Staving off the worst of the climate crisis requires dramatically shifting the type of energy we invest in: less in fossil fuel projects and more in clean energy sources. And though investments in fossil fuels are still high—with banks, retirement funds, and academic institutions continuing to funnel money into oil and gas—investments in renewable energy are taking over. For every $1 invested in fossil fuels, about $1.70 is now going to clean energy, according to the International Energy Agency.
Five years ago, that ratio was 1-to-1, IEA Executive Director Fatih Birol said in a statement, noting that the standout is solar, “which is set to overtake the amount of investment going into oil production for the first time.”
The numbers come from a recent IEA report on world energy investments, which looked at the investment picture in 2022 and the landscape for 2023. In total, about $2.8 trillion is set to be invested in energy across the globe by the end of this year, and more than $1.7 trillion of that is anticipated to go toward “clean technologies,” including not just renewable power plants and energy grids but also electric vehicles, storage solutions, low-emissions fuels, and heat pumps.
The rest of it, more than $1 trillion, is expected to go to coal, gas, and oil.

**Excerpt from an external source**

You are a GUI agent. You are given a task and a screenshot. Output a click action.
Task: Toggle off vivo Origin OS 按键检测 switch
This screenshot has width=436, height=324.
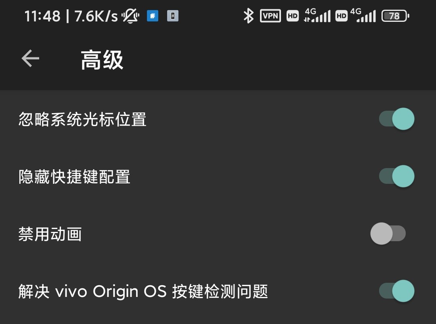pyautogui.click(x=397, y=291)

That’s still a massive amount, though a movement to divest from fossil fuels has gained steam in recent years, taking trillions away from fossil fuel projects. The IEA notes that events like Russia’s invasion of Ukraine and the passing of the Inflation Reduction Act in the U.S. have also heightened concerns over energy security and fossil fuel use while boosting support for clean energy.
Still, fossil fuel investment—and use—is higher than what climate goals allow for: Coal demand hit an all-time high in 2022, and coal investment so far this year is on track to reach almost six times the levels planned for 2030, according to the IEA’s Net Zero Emissions by 2050 Scenario.
One reason for the increase in clean energy investments may be tied to decreasing costs. Between 2009 and 2019, the price of solar dropped 89%, and the price of onshore wind dropped 70%. Meanwhile, electricity from a new coal plant became 177% more expensive than electricity from new solar panels.
Clean energy prices are expected to keep declining. However, higher interest rates, the cost of capital, and “financially strained utilities” are holding clean energy investments back in many countries, according to the IEA. “Much more needs to be done by the international community,” the agency writes, “especially to drive investment in lower-income economies where the private sector has been reluctant to venture.”